**FRAGMENTO**
□ □ □ □

También el encuentro con Dios se produce dentro de la casa, en la intimidad de la sala, y no en el colectivo espacio de algún templo público.

En Plegarias y penumbras, cuando la poeta se refiere a la soledad propia, lo hace situándose frente a un mundo poblado por otros, a los que imagina detrás de las ventanas en las que todavía se vislumbra la luz. Ahora ya las casas son de esos otros, es esa muchedumbre indiferenciada y ajena la que ahora se ubica espacialmente en el mundo del hogar.

El anhelo de una forma, en oposición al vacío ilimitado, se expresa en una búsqueda que marcará a toda esta poesía, hasta llegar a la palabra desgarrada de El circo roto. Hanni Ossott logra sostener, y proyectar hacia adelante, frente a lo informe y lo hirviente, el deseo por una forma perfecta, por un círculo que le ofrezca amparo al ser, tal como lo dice en el poema “De la tierra”, perteneciente al volumen El reino donde la noche se abre.

Frente a la soledad y al desamparo, la hablante lírica no ceja en su tenaz búsqueda de una forma, de algo cerrado que ofrezca seguridad:

Y busqué,
               Una cosa sólida
                        Un acabamiento
                         Una entereza
                                  Un perfil concluso[3].

Este asedio la conduce también a contraponer de una manera fecunda forma y fugacidad, en particular en relación al tema del mar, otro elemento constante en el universo poético de la autora. Representaría un espacio opuesto por completo al que propone la casa: nos habla de lo vasto, de lo ilimitado, de aquello que carece de forma.

Existe, entonces, también, en esta poesía, el impulso de salirse de la forma, de romper las líneas que la demarcan, para dejar desparramarse lo que hay en el adentro, un impulso que se va intensificando paulatinamente.

□ □ □ □

**DATOS PROPORCIONADOS**
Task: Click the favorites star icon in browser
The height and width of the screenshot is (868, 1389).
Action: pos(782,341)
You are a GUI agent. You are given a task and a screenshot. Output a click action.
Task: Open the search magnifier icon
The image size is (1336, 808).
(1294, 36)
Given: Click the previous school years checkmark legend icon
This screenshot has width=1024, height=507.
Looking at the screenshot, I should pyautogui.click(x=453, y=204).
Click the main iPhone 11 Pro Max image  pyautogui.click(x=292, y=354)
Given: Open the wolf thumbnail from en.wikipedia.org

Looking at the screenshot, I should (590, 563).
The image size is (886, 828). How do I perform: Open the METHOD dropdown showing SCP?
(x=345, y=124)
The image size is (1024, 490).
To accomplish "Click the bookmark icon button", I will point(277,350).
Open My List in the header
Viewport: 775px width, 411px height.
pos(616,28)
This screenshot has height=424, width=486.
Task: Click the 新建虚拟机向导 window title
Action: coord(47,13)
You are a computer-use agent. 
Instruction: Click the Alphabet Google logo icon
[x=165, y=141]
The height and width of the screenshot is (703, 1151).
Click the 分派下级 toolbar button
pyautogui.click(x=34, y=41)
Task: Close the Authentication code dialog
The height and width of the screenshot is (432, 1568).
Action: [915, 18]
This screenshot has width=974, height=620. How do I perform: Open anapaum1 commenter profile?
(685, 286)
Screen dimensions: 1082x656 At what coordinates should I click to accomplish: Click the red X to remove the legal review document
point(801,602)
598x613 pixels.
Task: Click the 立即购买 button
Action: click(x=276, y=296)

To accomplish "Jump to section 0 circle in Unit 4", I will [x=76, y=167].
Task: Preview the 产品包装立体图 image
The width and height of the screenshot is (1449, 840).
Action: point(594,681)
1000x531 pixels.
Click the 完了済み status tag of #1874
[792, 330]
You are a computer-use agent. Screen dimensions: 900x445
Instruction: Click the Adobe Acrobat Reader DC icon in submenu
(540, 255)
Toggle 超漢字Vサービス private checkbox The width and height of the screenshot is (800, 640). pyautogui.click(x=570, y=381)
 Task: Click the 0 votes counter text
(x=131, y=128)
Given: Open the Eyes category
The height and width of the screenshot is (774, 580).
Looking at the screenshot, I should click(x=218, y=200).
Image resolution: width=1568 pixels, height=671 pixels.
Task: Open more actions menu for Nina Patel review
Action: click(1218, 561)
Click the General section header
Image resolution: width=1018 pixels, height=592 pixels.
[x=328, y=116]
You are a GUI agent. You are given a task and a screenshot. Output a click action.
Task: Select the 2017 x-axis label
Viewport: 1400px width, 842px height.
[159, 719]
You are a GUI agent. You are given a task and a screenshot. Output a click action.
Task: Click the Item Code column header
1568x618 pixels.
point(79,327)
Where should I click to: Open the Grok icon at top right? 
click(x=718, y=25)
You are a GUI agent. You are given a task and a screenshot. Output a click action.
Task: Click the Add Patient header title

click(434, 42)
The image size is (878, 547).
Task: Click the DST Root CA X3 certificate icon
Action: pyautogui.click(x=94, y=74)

□ □ □ □

**REQUISITOS DEL EJERCICIO**
**A.** Resume en dos oraciones el párrafo del fragmento que empieza con «El anhelo de una forma» y conserva sus datos principales.
**B.** Escribe la continuación del fragmento sobre la poesía de Hanni Ossott a partir de su última oración.

**CONJUNTO DE RESPUESTAS**
**A.** El deseo de una forma, opuesto al vacío ilimitado, guía una búsqueda que recorre toda esta poesía hasta la palabra desgarrada de El circo roto. Frente a lo informe y lo hirviente, Hanni Ossott sostiene y proyecta el anhelo de una forma perfecta, un círculo que ampare al ser, como expresa en el poema «De la tierra», del volumen El reino donde la noche se abre.

**B.**
El anhelo de una forma frente a lo ilimitado convive con la seducción por lo informe, lo profundo, lo abismal, un mar que nos habita, como se dice en “Tierra firme”, tal como nos habita el  vasto e informe mundo del inconsciente. El mar, lo perenne, se representa en oposición dialógica a la búsqueda de la forma y en relación al asedio de la idea de espacio. Un mar áspero, que trae recuerdos que golpean, lleva a expresar el anhelo de salir de él y de alcanzar una tierra firme. El mar equivale también al pasado y es una presencia constante, significativa, en  esta poesía que explora sin piedad todo aquello que se encuentra en lo más profundo del ser herido y desgarrado. El mar es lo que resta, frente a la muerte. De múltiples maneras y generando distintas significaciones aparecen el significante y sus variantes, connotando la vastedad, lo informe, lo rítmico, la vida, la muerte. La frase melódica en relación con la madre habla de una pleamar, vinculada con el pasado y con el movimiento de plenitud del mar:

hubo y la vi
una pleamar.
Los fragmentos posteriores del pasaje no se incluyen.